> [PASSAGE TO READ]
— start —
Sleep Regressions and Daycare: What to Know and Do

By Kimberly


While I’ve been a stay-at-home mom, I’ve been asked many questions about sleep regressions and daycare. And having recently started going to a gym with a fantastic short-term daycare, I decided to do some more in-depth research.

So what do parents need to know and do about sleep regressions when starting daycare? Starting daycare may trigger sleep regressions, as it’s a new and stressful change for everyone. Naps and nighttime sleep disturbances should resolve within several weeks as everyone adjusts to the new schedule.

That being said, let’s look at some of the other vital things to know, the best ways to help everyone adjust better, and ways to help your child nap better at daycare.

An image of a teacher reading a book to kids lying on a carpet.
two children boys play together with educational toys in the playroom

Why Starting Daycare May Cause Sleep Regressions

Whenever there’s a large life change or a significant amount of stress, sleep regressions are very likely to happen. Starting daycare often fits both of those criteria for both parents and children. In other words, it’s very common for families to see sleep regressions around the time they start daycare.

Some families even experience a pre-daycare sleep regression, due to the anxiety and anticipation of leaving their child with another care provider.

A pre-daycare sleep disturbance may (or may not) be associated with any other developmental leaps or regressions.

Oh, and there’s one more reason that your child may be experiencing sleep regressions due to daycare: illness. No matter how hard everyone tries to keep illnesses out of daycares, some germs always manage to be spread. Sick babies will want extra love, comfort, and support as they heal – and this can trigger sleep regressions.

So whether you’re just starting daycare or are already there, just be mentally prepared for the fact that sleep regressions will happen.

How Long Does It Take Babies to Adjust to Daycare?

After surveying 800+ parents and extensive research, I’ve found that most children need about 3-4 weeks to adjust to being at daycare. Some children are able to adjust within just a week or two, and others may need as long as 2 months to get into the swing of things at daycare.

That being said, being comfortable with the daycare is vital. So please make sure you communicate regularly with your daycare provider. And listen to your intuition if anything ever feels off.

If for any reason your current daycare situation isn’t what you’re looking for, you can look at alternatives:

  • a different daycare
  • work-sponsored daycare
  • a private nanny
  • nanny sharing
  • in-home daycare
  • childcare swapping

Just remember that changing to a new daycare will reset the clock. Count on another month or so for everyone to adjust.

How Does Nap Time Work at Daycare?

While every daycare handles nap time differently, smart daycare workers know that a rested baby is a happy baby. Daycare providers will try very hard to make sure children get adequate rest during nap time.

So make sure you talk to the daycare director and find out precisely what their policies are. Some daycares use rigid, timed nap schedules, while others let babies nap on demand.

The daycare directors I talked to let babies under 12 months of age nap on demand, while toddlers had an assigned nap time after lunch.

You should also ask the daycare director about policies regarding getting your baby to sleep, what the staff-to-child ratios are, where your baby will sleep, and any special requests you may have.

Example: Some daycares may not be able to accommodate holding a napping baby, depending on the staff-to-children ratio and specific daycare policies.
— end —
[Word and element location data]
— start —
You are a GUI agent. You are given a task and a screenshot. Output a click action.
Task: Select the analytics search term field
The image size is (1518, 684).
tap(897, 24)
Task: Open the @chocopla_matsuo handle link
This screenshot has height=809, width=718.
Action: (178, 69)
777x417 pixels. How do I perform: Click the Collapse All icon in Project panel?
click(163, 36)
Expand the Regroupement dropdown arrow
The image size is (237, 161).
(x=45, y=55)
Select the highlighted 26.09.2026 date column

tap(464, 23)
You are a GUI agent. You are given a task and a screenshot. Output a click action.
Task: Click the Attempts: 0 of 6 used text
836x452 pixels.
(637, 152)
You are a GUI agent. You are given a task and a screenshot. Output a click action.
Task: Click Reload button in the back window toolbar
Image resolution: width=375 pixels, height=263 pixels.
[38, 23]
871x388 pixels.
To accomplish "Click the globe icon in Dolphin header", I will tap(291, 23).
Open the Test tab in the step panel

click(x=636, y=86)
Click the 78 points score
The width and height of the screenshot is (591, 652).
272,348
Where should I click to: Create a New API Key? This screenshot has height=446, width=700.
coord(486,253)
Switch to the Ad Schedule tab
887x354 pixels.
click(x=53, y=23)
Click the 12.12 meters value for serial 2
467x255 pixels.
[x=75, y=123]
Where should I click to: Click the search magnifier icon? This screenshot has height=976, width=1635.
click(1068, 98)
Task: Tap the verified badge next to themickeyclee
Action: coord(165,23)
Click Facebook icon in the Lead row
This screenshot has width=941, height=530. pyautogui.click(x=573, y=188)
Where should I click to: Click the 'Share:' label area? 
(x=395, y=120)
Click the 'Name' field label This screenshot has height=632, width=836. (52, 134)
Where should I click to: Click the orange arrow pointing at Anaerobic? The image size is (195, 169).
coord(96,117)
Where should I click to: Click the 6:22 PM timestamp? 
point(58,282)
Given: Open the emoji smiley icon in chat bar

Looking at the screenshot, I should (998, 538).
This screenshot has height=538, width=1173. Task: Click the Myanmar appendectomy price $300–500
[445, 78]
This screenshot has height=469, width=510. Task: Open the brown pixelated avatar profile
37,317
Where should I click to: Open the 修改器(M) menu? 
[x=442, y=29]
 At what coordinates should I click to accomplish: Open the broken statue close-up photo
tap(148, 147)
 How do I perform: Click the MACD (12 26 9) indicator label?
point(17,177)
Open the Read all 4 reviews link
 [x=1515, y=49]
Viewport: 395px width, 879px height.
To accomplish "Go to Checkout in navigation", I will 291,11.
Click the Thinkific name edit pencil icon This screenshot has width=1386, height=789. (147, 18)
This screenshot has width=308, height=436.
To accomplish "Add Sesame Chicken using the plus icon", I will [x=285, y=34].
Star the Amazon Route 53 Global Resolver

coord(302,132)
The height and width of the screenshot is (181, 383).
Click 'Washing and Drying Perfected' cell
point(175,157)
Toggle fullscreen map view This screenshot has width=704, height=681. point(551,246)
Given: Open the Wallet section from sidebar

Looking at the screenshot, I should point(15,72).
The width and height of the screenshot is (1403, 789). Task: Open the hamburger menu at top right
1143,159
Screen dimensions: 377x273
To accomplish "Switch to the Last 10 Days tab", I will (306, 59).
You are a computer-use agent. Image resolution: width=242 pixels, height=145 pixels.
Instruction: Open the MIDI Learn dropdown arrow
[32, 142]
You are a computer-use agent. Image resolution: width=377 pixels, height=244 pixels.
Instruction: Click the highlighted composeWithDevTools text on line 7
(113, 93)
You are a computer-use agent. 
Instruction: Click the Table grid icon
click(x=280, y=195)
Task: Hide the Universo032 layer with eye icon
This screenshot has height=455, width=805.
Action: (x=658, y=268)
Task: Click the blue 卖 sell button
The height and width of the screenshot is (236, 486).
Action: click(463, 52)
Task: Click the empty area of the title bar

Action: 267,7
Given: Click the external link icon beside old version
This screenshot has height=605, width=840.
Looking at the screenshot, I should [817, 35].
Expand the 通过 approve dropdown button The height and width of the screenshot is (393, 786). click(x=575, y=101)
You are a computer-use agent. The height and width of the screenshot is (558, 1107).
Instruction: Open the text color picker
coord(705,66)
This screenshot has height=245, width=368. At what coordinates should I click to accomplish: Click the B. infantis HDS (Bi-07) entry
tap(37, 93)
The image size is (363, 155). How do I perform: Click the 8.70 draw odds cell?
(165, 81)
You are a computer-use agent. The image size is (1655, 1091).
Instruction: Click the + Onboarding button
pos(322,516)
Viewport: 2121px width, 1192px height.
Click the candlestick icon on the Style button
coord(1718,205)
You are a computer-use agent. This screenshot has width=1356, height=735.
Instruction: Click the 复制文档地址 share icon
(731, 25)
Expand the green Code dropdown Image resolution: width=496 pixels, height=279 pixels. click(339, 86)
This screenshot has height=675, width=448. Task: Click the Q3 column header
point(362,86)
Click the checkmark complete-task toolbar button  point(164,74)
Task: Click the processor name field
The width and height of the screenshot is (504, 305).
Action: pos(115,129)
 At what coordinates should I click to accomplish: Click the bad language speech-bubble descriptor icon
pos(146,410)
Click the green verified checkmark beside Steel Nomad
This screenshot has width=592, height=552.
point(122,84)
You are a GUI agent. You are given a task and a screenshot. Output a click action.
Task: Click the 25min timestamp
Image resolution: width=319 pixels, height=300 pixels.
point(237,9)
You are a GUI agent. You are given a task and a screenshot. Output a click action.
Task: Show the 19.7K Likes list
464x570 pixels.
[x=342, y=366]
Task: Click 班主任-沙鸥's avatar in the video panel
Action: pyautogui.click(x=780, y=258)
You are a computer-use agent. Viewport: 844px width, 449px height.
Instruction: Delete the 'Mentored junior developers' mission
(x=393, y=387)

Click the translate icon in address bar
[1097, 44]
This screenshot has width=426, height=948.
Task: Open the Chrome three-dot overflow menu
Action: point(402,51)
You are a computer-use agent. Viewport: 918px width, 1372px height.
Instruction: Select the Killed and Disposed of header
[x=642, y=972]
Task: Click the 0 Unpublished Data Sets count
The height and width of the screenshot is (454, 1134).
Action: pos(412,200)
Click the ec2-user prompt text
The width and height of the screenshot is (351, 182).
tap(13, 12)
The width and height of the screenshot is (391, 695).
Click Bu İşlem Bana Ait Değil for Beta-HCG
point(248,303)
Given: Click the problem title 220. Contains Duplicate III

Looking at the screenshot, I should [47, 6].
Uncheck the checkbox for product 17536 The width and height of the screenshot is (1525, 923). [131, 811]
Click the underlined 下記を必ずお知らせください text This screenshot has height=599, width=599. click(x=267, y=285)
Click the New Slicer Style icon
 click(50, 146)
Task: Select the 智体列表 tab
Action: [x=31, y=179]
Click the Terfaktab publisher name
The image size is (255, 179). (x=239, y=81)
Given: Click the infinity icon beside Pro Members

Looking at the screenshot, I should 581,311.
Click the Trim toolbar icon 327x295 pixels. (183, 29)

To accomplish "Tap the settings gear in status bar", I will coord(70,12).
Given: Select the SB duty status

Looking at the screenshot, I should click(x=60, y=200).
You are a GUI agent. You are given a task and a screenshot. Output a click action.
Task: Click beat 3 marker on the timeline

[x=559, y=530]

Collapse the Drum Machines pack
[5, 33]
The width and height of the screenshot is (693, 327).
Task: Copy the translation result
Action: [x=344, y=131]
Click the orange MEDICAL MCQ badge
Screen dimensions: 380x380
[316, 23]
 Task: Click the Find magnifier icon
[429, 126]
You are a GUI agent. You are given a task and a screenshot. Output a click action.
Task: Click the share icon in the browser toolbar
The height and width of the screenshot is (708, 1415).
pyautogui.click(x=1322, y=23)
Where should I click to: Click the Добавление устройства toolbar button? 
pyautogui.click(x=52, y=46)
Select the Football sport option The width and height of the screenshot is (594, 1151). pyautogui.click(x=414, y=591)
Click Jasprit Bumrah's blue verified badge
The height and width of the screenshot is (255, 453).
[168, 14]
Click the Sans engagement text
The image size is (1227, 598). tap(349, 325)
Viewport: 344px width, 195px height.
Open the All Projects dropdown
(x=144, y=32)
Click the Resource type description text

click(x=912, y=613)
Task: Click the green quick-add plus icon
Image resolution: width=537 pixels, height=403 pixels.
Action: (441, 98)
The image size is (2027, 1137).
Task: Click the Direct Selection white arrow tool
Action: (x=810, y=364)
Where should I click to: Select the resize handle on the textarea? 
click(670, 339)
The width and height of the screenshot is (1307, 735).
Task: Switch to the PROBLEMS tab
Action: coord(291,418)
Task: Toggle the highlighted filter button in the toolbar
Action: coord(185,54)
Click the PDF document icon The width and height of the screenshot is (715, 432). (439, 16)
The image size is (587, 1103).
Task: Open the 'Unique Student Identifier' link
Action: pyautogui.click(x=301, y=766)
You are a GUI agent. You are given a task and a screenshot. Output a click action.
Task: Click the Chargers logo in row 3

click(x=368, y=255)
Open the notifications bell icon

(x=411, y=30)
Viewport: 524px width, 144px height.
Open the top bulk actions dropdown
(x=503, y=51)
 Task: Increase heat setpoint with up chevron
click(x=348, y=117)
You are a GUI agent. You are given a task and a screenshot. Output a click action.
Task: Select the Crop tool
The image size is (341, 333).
— end —
> [JOB 1] According to the daycare sleep article, how long do most children need to adjust to being at daycare?
> [JOB 2] Carry on writing the daycare sleep article from its last sentence.
The items have nothing to do with this work.

> [TASK RESULT 1] About 3-4 weeks.

> [TASK RESULT 2]
Finally, many daycares limit how many children under 1 they accept to prevent overwhelming both the staff and the children, especially for feeding and nap times.

How Can I Help My Baby to Nap at Daycare?

In order to help your baby best nap at daycare, talk to your daycare provider and even the director.

Let the daycare know what your usual routine is for naps – see if they’re able to accommodate it. If they’re not able to follow your exact routine, see what they are able to do.

Then, bring a special comfort item for your child to have. Having a special blankie or stuffed animal from home may make all of the difference in getting your child to be comfortable with napping at daycare.

Finally, remember that what happens at daycare isn’t controllable – even by the staff. Some kids are able to adjust just fine and will nap well at daycare. Others will only ever cat nap at daycare.

No matter how hard the staff tries to help, some children just cannot sleep well at daycare.

However, keep in mind that things could change. Some babies who do not nap well at daycare become champion nappers at daycare as toddlers.

How Long Do Kids Nap at Daycare?

How long your child will nap at daycare depends on your child, their usual daycare routine, and your daycare. Before you start daycare, it may help to ask your daycare director this exact question. They may not be able to tell you what your child’s exact reaction will be, but they can tell you what usually happens to most children.

Example: While some children will not nap well at daycare, some babies will nap longer and better at daycare than they do at home. This may be because they’re with caregivers who can’t be convinced as easily to hold them, unlike parents.

Then, once you’re in daycare, make sure you talk to your daycare director regularly to see how long and well your child naps at daycare. That way, you can make adjustments to your at-home schedule as needed.

An image of a Little schoolgirl yawning in bed trying to be awake to study. School essentials by her side.

What To Do When Your Baby is Exhausted After Daycare

Daycare can be a stimulating, amazing, and exhausting experience for children. After talking with countless other parents, it seems like many children come home looking exhausted, dazed, or completely overwhelmed.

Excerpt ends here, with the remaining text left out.